▶ Given exercise A:
Answer these questions from the court memorandum and order:
(i) What is the document number of Defendant's Amended Motion to Dismiss?
(ii) Who is Lonrho's Chief Executive Officer?
(iii) On what date was the Engagement Agreement between Starlight and Oceanfresh dated?
▶ Given exercise B:
Write the next part of the court memorandum and order, picking up right after its final sentence.
--- Provided passage ---
UNITED STATES DISTRICT COURT FOR THE SOUTHERN DISTRICT OF TEXAS HOUSTON DIVISION
Jan 27, 2012
CIVIL ACTION NO. H-11-02939 (S.D. Tex. Jan. 27, 2012)

Opinion

CIVIL ACTION NO. H-11-02939

01-27-2012

LONRHO PLC and GEOFFREY WHITE, Plaintiffs, v. STARLIGHT INVESTMENTS, LLC, Defendant.


MEMORANDUM AND ORDER

Pending is Defendant's Amended Motion to Dismiss (Document No. 14). Based on the motion, response, reply, and applicable law, the Court concludes as follows.

Defendant's Motion to Dismiss (Document No. 13) is DENIED as moot in light of Defendant having superseded it with its Amended Motion. Also, in light of Plaintiffs having subsequently obtained admittedly lawful service of process on Defendant's registered agent, Defendant's Motion to Dismiss based on Rules 12(b)(4) and 12(b)(5) is DENIED.

I. Background

Plaintiffs Lonrho Plc ("Lonrho") and Geoffrey White ("White"), who is Lonrho's Chief Executive Officer, seek injunctive and monetary relief against Defendant Starlight Investments, LLC ("Starlight") for violations of Section 43 (a) of the Lanham Act, 15 U.S.C. § 1125(a), common law trademark infringement, unfair competition, and dilution, which arise from Starlight's alleged unauthorized use of Lonrho's protected trademark. White addi- tionally asserts a claim for malicious prosecution against him, claiming that Defendant initiated a baseless arbitral proceeding against him. Additionally, Plaintiffs seek a declaratory judgment that they are not bound to an arbitration clause between Starlight and Oceanfresh Seafoods Investment, LLC and Oceanfresh Seafoods [Pty] Ltd. (collectively "Oceanfresh"). Starlight asserts that the underlying dispute in this case is subject to an arbitration clause contained in a 2009 contract between Starlight and Oceanfresh, which is the basis for Starlight's instant motion to dismiss this case.

The contract containing the arbitration clause was an Engagement Agreement dated May 28, 2009 that Starlight made with Oceanfresh for Starlight "to provide financial consulting and investment banking services" to Oceanfresh. The 2009 Starlight/Oceanfresh Agreement contained an "Arbitration and Venue" provision, which in relevant part states:

Document No. 14, ex. A at 3.
--- Record excerpts ---
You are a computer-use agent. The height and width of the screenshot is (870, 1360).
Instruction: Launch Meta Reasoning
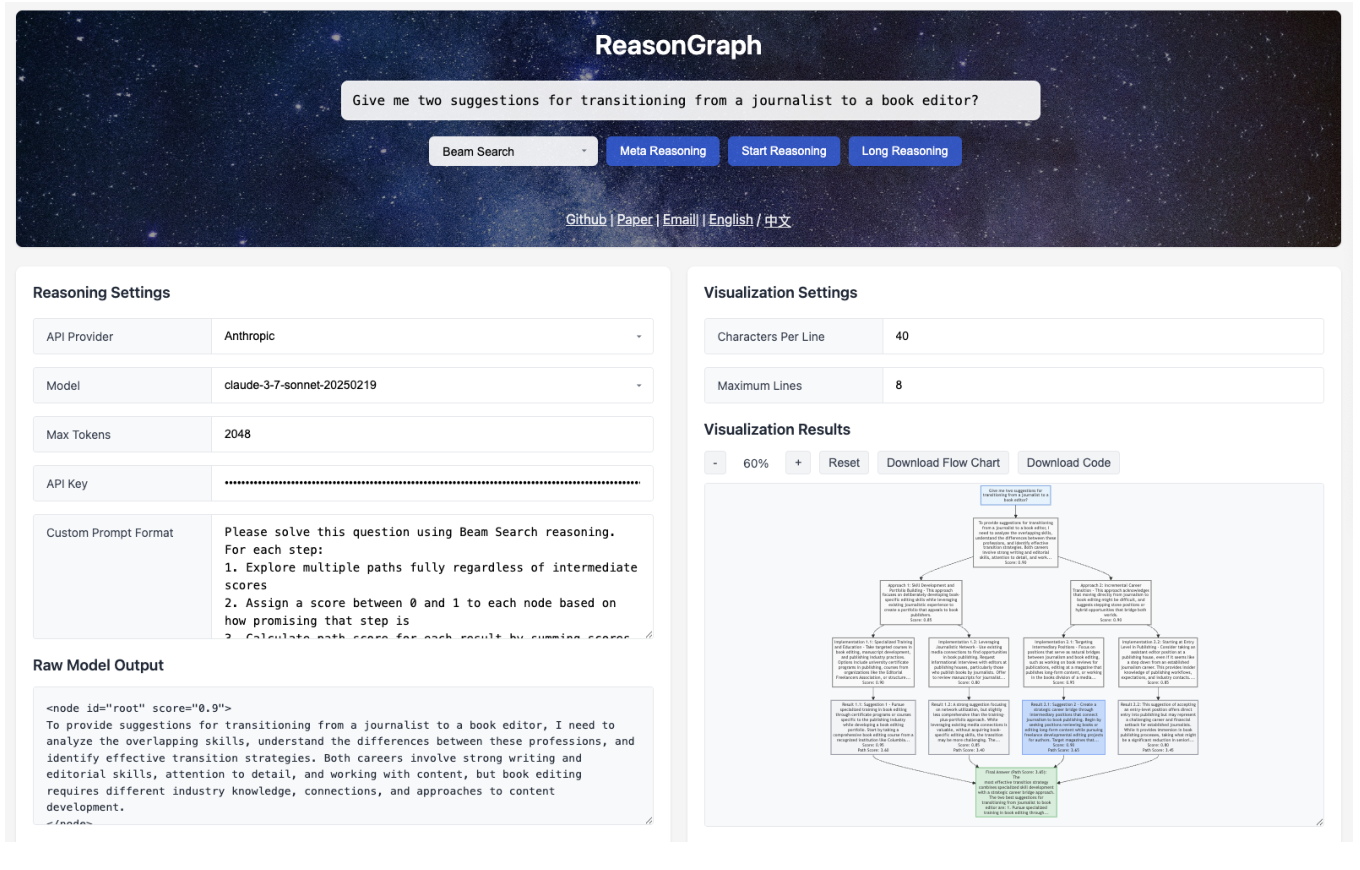coord(662,150)
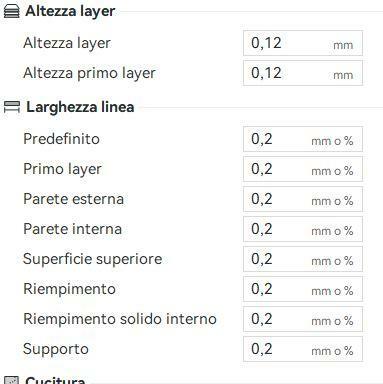Click the Parete esterna label
This screenshot has height=384, width=383.
tap(73, 199)
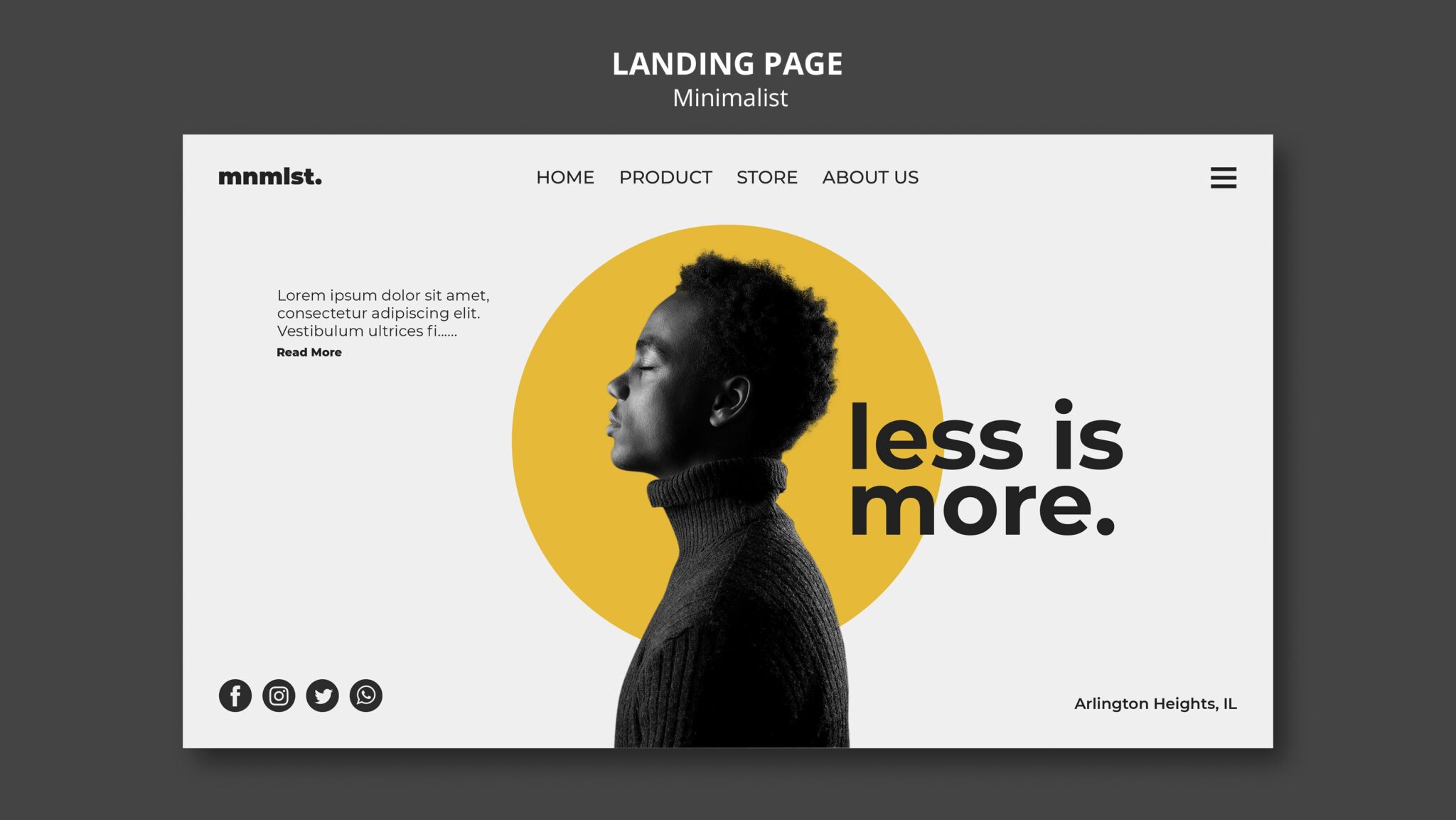Click the WhatsApp social icon
Image resolution: width=1456 pixels, height=820 pixels.
[365, 695]
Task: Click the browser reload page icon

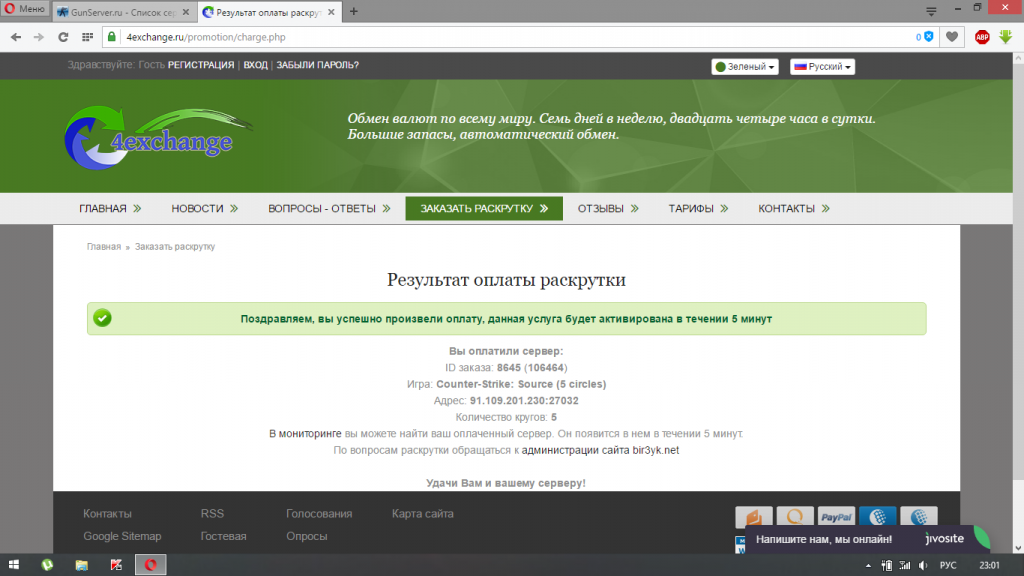Action: (63, 37)
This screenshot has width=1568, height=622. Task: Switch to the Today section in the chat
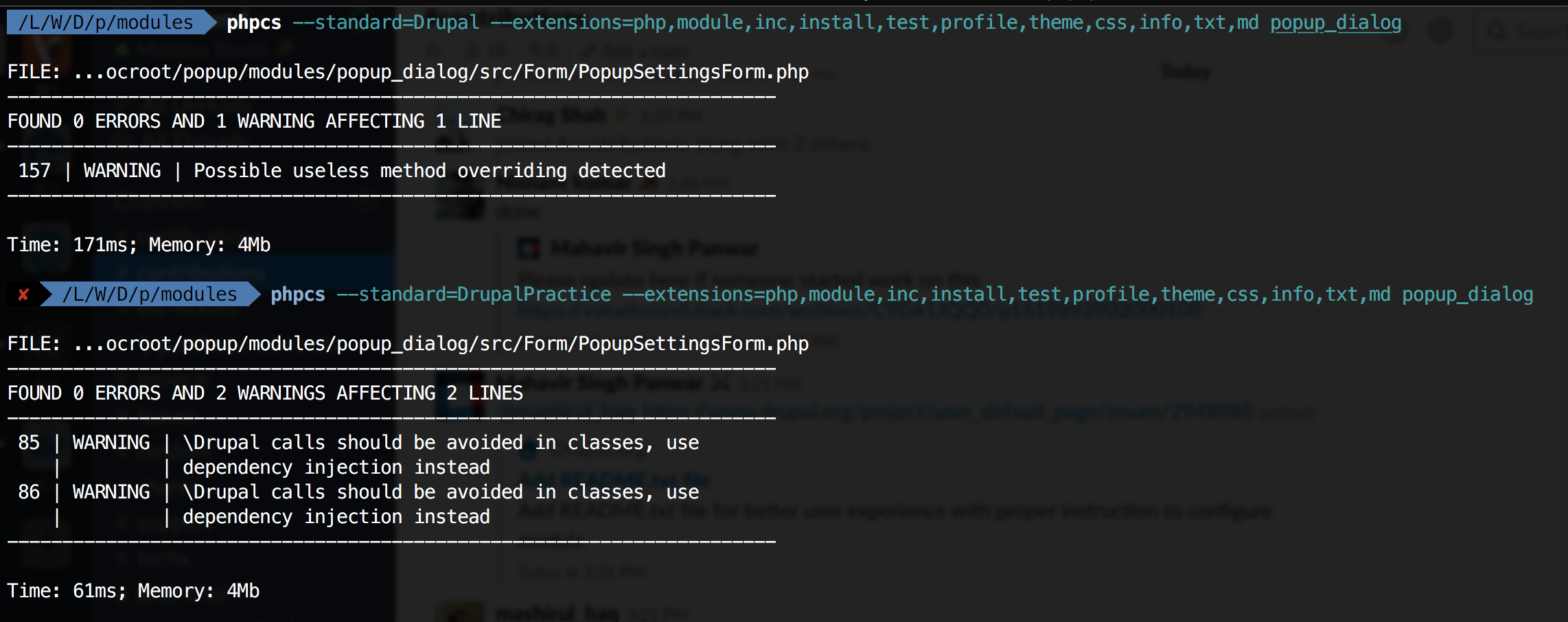point(1185,71)
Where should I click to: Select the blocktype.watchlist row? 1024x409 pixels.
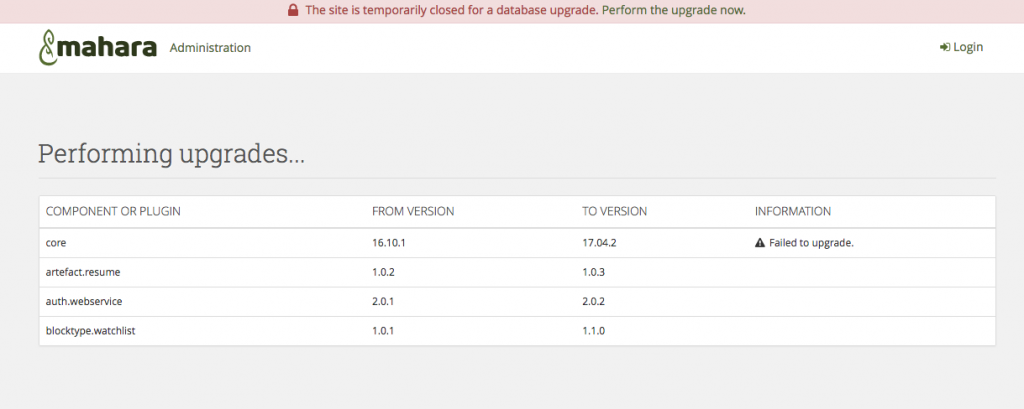(x=517, y=331)
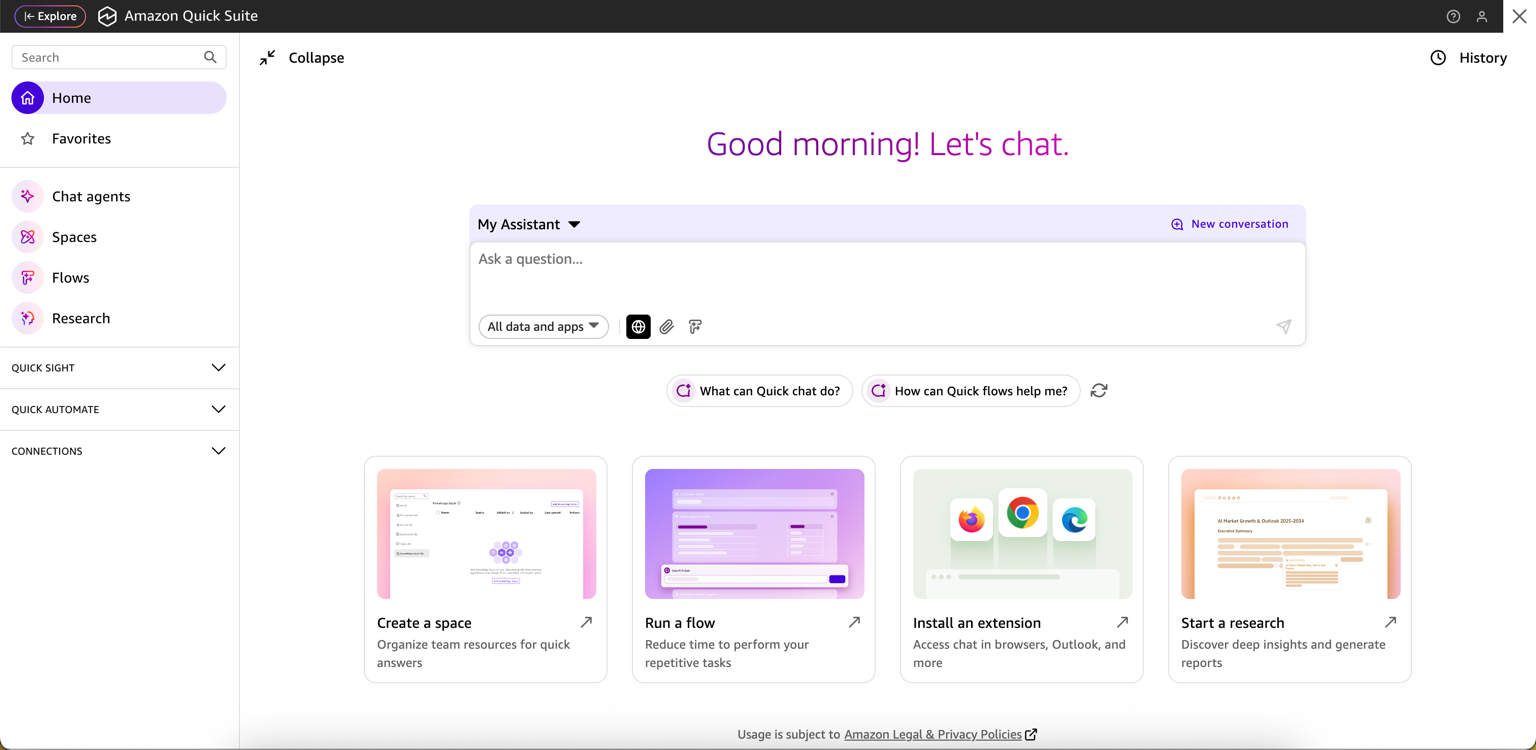Collapse the chat view
Screen dimensions: 1536x750
click(301, 58)
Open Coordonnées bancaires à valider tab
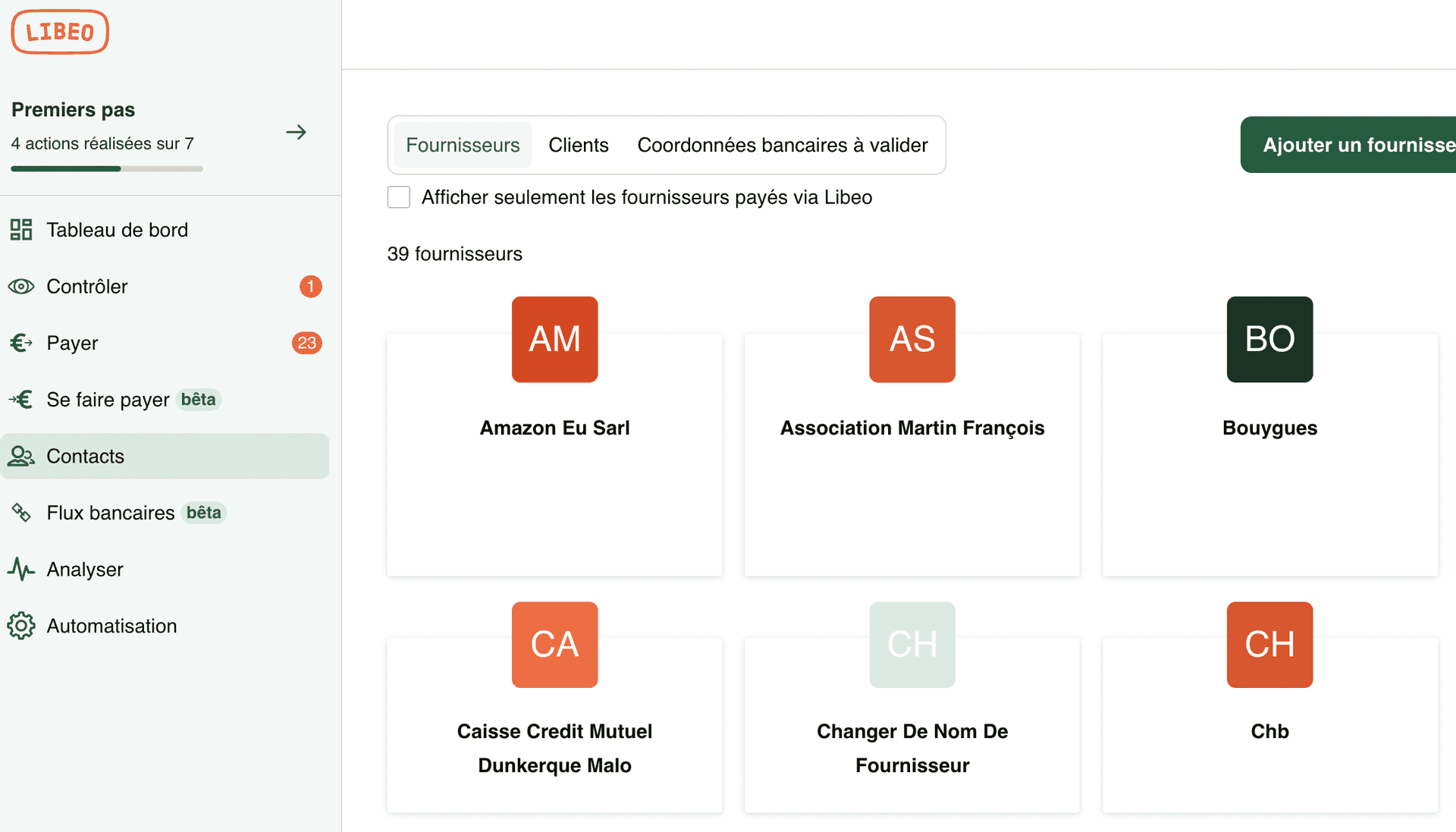Image resolution: width=1456 pixels, height=832 pixels. [x=782, y=145]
---
▶ Task response A:
(i) Document No. 14
(ii) Geoffrey White
(iii) May 28, 2009

▶ Task response B:
The parties, their heirs, agents and any other persons having or claiming to have a legal or beneficial interest in this Agreement described above, including court appointed trustees and receivers will first negotiate in good faith to resolve any dispute arising out of this Agreement . . . . All disputes under this agreement or between the parties, their parents, subsidiaries, affiliates, officers, directors, employees or agents relating to this Agreement, including any controversy
over the arbitrability of a dispute to this Agreement shall be submitted to mandatory binding arbitration.

Document No. 14, ex. A at 12.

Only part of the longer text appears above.